Can you render every line of the listing below as a numbered list, skipping blank lines?

[Pointing records for text and elements]
....

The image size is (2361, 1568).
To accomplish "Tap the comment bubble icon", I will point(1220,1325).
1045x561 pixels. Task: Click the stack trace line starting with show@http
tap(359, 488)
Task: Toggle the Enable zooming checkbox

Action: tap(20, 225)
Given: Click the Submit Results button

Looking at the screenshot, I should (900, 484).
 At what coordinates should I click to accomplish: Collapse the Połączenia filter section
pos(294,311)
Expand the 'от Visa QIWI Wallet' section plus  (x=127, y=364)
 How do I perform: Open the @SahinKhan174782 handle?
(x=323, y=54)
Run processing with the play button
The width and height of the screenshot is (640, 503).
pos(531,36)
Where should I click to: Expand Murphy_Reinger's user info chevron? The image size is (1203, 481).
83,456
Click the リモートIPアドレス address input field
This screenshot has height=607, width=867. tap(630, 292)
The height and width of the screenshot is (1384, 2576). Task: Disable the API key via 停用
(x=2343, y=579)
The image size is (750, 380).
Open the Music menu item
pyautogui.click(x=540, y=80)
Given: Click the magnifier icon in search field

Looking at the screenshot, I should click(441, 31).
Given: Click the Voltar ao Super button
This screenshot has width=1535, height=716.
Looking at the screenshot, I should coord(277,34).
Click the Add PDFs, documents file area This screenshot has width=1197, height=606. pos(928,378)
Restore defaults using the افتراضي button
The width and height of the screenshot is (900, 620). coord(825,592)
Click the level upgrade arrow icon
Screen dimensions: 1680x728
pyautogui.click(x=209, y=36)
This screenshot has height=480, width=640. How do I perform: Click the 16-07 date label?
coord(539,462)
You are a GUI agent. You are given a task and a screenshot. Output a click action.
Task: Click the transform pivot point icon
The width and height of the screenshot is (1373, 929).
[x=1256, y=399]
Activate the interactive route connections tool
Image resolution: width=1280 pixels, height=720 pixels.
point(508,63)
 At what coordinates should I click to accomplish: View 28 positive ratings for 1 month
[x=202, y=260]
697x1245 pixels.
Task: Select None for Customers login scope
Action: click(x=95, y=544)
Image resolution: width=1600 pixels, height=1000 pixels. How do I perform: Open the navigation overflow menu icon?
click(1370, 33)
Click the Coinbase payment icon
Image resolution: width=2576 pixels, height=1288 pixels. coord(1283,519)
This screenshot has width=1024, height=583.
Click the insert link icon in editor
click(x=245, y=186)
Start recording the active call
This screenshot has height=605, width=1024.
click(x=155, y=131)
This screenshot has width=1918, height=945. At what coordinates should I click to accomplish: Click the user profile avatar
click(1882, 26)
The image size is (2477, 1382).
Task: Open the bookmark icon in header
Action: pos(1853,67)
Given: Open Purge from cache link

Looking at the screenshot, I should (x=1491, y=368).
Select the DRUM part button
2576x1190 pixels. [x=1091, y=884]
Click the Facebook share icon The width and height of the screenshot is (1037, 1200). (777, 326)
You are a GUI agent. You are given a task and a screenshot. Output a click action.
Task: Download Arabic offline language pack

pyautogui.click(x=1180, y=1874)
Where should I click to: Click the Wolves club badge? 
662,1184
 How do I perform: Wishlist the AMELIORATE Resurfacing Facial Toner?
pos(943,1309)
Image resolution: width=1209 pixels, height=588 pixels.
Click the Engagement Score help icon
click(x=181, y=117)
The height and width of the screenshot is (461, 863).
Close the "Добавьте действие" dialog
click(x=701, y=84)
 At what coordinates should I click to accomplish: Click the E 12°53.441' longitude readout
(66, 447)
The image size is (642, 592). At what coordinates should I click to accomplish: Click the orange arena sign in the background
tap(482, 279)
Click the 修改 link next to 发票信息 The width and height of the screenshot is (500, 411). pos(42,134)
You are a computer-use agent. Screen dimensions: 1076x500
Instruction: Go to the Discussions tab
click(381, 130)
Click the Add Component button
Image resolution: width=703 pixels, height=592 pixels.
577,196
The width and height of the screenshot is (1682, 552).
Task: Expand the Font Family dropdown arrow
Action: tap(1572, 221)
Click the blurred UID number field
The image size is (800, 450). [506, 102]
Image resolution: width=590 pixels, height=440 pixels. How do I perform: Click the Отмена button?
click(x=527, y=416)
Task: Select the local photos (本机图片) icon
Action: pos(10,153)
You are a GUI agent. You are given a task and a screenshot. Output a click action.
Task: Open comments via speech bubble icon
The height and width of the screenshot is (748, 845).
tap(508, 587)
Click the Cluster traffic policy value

....

## Answer to this task:
1. The image size is (2361, 1568).
2. To accomplish "Tap the comment bubble icon", I will point(1220,1325).
3. 1045x561 pixels. Task: Click the stack trace line starting with show@http
4. tap(359, 488)
5. Task: Toggle the Enable zooming checkbox
6. Action: tap(20, 225)
7. Given: Click the Submit Results button
8. Looking at the screenshot, I should (900, 484).
9.  At what coordinates should I click to accomplish: Collapse the Połączenia filter section
10. pos(294,311)
11. Expand the 'от Visa QIWI Wallet' section plus  (x=127, y=364)
12.  How do I perform: Open the @SahinKhan174782 handle?
13. (x=323, y=54)
14. Run processing with the play button
15. The width and height of the screenshot is (640, 503).
16. pos(531,36)
17. Where should I click to: Expand Murphy_Reinger's user info chevron? The image size is (1203, 481).
18. 83,456
19. Click the リモートIPアドレス address input field
20. This screenshot has height=607, width=867. tap(630, 292)
21. The height and width of the screenshot is (1384, 2576). Task: Disable the API key via 停用
22. (x=2343, y=579)
23. The image size is (750, 380).
24. Open the Music menu item
25. pyautogui.click(x=540, y=80)
26. Given: Click the magnifier icon in search field
27. Looking at the screenshot, I should click(441, 31).
28. Given: Click the Voltar ao Super button
29. This screenshot has width=1535, height=716.
30. Looking at the screenshot, I should coord(277,34).
31. Click the Add PDFs, documents file area This screenshot has width=1197, height=606. pos(928,378)
32. Restore defaults using the افتراضي button
33. The width and height of the screenshot is (900, 620). coord(825,592)
34. Click the level upgrade arrow icon
35. Screen dimensions: 1680x728
36. pyautogui.click(x=209, y=36)
37. This screenshot has height=480, width=640. How do I perform: Click the 16-07 date label?
38. coord(539,462)
39. You are a GUI agent. You are given a task and a screenshot. Output a click action.
40. Task: Click the transform pivot point icon
41. The width and height of the screenshot is (1373, 929).
42. [x=1256, y=399]
43. Activate the interactive route connections tool
44. Image resolution: width=1280 pixels, height=720 pixels.
45. point(508,63)
46.  At what coordinates should I click to accomplish: View 28 positive ratings for 1 month
47. [x=202, y=260]
48. 697x1245 pixels.
49. Task: Select None for Customers login scope
50. Action: click(x=95, y=544)
51. Image resolution: width=1600 pixels, height=1000 pixels. How do I perform: Open the navigation overflow menu icon?
52. click(1370, 33)
53. Click the Coinbase payment icon
54. Image resolution: width=2576 pixels, height=1288 pixels. coord(1283,519)
55. This screenshot has width=1024, height=583.
56. Click the insert link icon in editor
57. click(x=245, y=186)
58. Start recording the active call
59. This screenshot has height=605, width=1024.
60. click(x=155, y=131)
61. This screenshot has width=1918, height=945. At what coordinates should I click to accomplish: Click the user profile avatar
62. click(1882, 26)
63. The image size is (2477, 1382).
64. Task: Open the bookmark icon in header
65. Action: pos(1853,67)
66. Given: Open Purge from cache link
67. Looking at the screenshot, I should (x=1491, y=368).
68. Select the DRUM part button
69. 2576x1190 pixels. [x=1091, y=884]
70. Click the Facebook share icon The width and height of the screenshot is (1037, 1200). (777, 326)
71. You are a GUI agent. You are given a task and a screenshot. Output a click action.
72. Task: Download Arabic offline language pack
73. pyautogui.click(x=1180, y=1874)
74. Where should I click to: Click the Wolves club badge? 
75. 662,1184
76.  How do I perform: Wishlist the AMELIORATE Resurfacing Facial Toner?
77. pos(943,1309)
78. Image resolution: width=1209 pixels, height=588 pixels.
79. Click the Engagement Score help icon
80. click(x=181, y=117)
81. The height and width of the screenshot is (461, 863).
82. Close the "Добавьте действие" dialog
83. click(x=701, y=84)
84.  At what coordinates should I click to accomplish: Click the E 12°53.441' longitude readout
85. (66, 447)
86. The image size is (642, 592). At what coordinates should I click to accomplish: Click the orange arena sign in the background
87. tap(482, 279)
88. Click the 修改 link next to 发票信息 The width and height of the screenshot is (500, 411). pos(42,134)
89. You are a computer-use agent. Screen dimensions: 1076x500
90. Instruction: Go to the Discussions tab
91. click(381, 130)
92. Click the Add Component button
93. Image resolution: width=703 pixels, height=592 pixels.
94. 577,196
95. The width and height of the screenshot is (1682, 552).
96. Task: Expand the Font Family dropdown arrow
97. Action: tap(1572, 221)
98. Click the blurred UID number field
99. The image size is (800, 450). [506, 102]
100. Image resolution: width=590 pixels, height=440 pixels. How do I perform: Click the Отмена button?
101. click(x=527, y=416)
102. Task: Select the local photos (本机图片) icon
103. Action: pos(10,153)
104. You are a GUI agent. You are given a task and a screenshot. Output a click action.
105. Task: Open comments via speech bubble icon
106. The height and width of the screenshot is (748, 845).
107. tap(508, 587)
108. Click the Cluster traffic policy value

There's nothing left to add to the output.